TDi tengah euforia libur Lebaran 2025, saat ribuan wisatawan memadati sudut-sudut Kota Bandung, segelintir orang memanfaatkan keramaian itu untuk meraup untung haram. “Getok parkir”—istilah jalanan untuk pungli berkedok jasa parkir—kembali menjamur, seolah menjadi tradisi tahunan yang tak tersentuh hukum secara serius.

Selama masa libur, Dinas Perhubungan (Dishub) Kota Bandung menangkap 15 pelaku pungli di tiga titik padat: Jalan Asia Afrika, Tamansari, dan kawasan Pasar Baru. Di antara mereka, ada yang mematok tarif liar hingga Rp30 ribu sekali parkir, jauh di atas tarif resmi berdasarkan Perwal No. 66/2021.

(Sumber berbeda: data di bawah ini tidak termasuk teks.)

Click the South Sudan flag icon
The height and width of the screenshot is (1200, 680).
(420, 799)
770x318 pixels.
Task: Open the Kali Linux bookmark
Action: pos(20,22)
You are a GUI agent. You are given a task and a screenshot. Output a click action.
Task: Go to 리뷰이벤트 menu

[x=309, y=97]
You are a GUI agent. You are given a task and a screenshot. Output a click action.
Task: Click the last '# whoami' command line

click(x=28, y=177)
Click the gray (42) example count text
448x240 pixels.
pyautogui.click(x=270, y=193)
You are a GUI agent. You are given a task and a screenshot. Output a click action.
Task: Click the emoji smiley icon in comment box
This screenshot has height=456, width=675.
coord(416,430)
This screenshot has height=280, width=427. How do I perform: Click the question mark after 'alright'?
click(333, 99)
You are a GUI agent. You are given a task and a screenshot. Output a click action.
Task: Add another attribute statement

Namun, fakta yang lebih mengganggu bukan pada besarannya, melainkan pada pola: pungli ini bukan insiden. Ia sistemik.

Parkir Liar dan Simulakra Ketertiban

Plt Kadishub Kota Bandung, Asep Kuswara, menyebut para pelaku sebagai “putra daerah”, pendatang, anggota ormas, dan LSM. Mereka tak berpakaian resmi, tak berseragam, dan menarik uang sebelum mobil benar-benar terparkir—berbeda dengan sistem legal yang berbasis BLUD dan retribusi waktu.

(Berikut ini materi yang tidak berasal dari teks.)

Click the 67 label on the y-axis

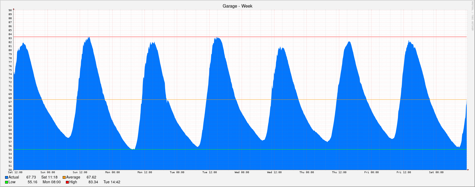[10, 102]
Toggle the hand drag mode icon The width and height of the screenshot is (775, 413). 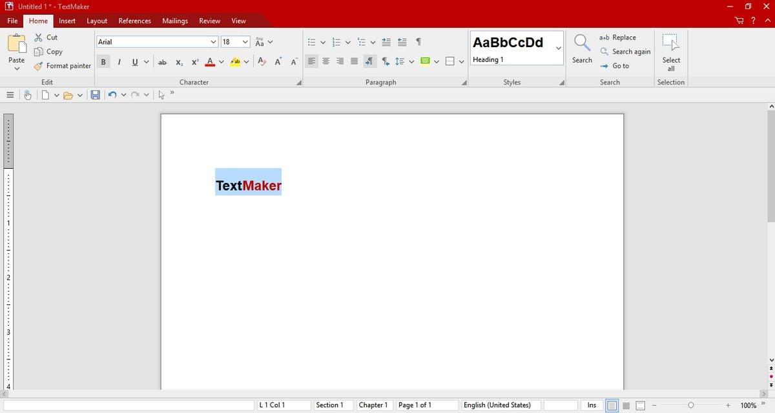28,95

Namun, anehnya, tidak ada satu pun yang diserahkan ke Satgas Saber Pungli. Alasannya: jumlah pungutan kecil dan “cukup dibina saja.” Di sinilah masalah bermula.

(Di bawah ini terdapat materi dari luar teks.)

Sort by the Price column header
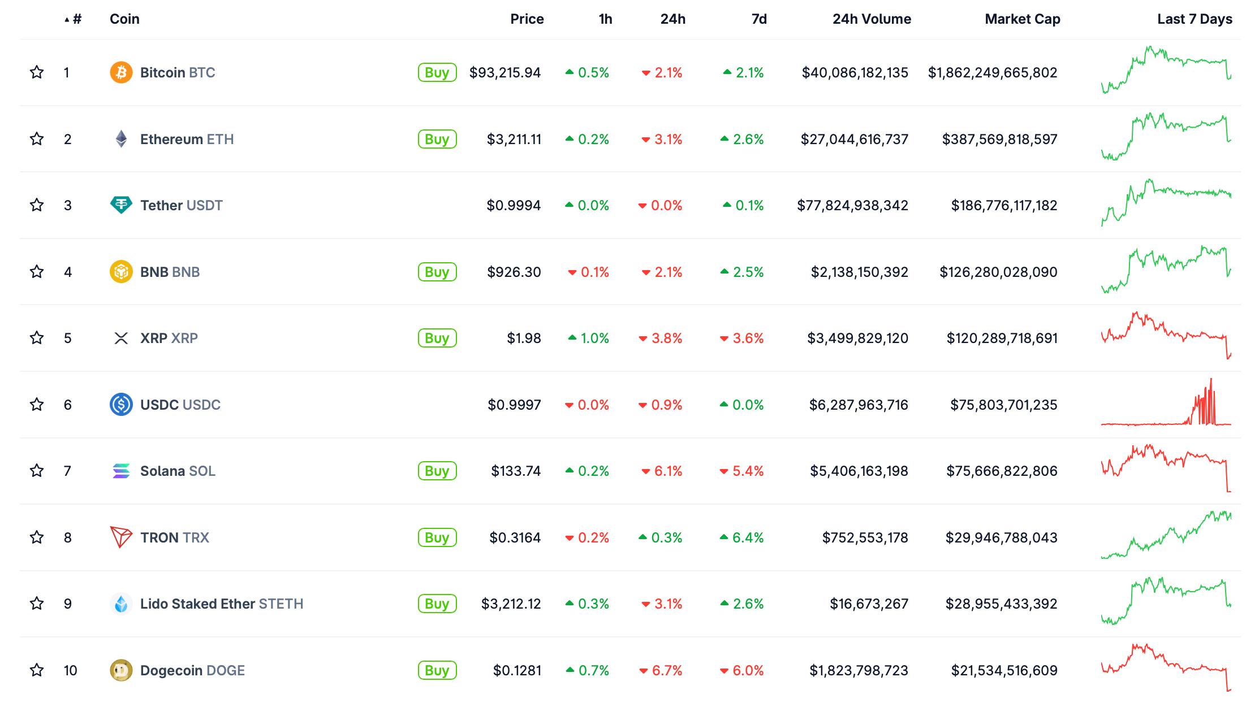This screenshot has width=1259, height=703. tap(527, 19)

Di balik narasi pembinaan, muncul pertanyaan yang lebih menggelitik: apakah pungli kecil akan terus ditoleransi karena dianggap ‘letupan kecil’? Atau sebenarnya, ini hanya puncak dari gunung es yang jauh lebih dalam: lemahnya pengawasan, minimnya sinergi antarinstansi, dan absennya penegakan hukum yang konsisten.

Premanisme yang Tumbuh dalam Kekosongan

Di berbagai kota besar, parkir menjadi lahan empuk bagi premanisme mikro—terutama di titik wisata, pasar, dan pusat kota. Ketika negara absen dari ruang-ruang publik itu, maka yang hadir adalah hukum jalanan. Tidak ada retribusi masuk ke kas daerah, hanya pungli yang disamarkan dengan senyum dan rompi palsu.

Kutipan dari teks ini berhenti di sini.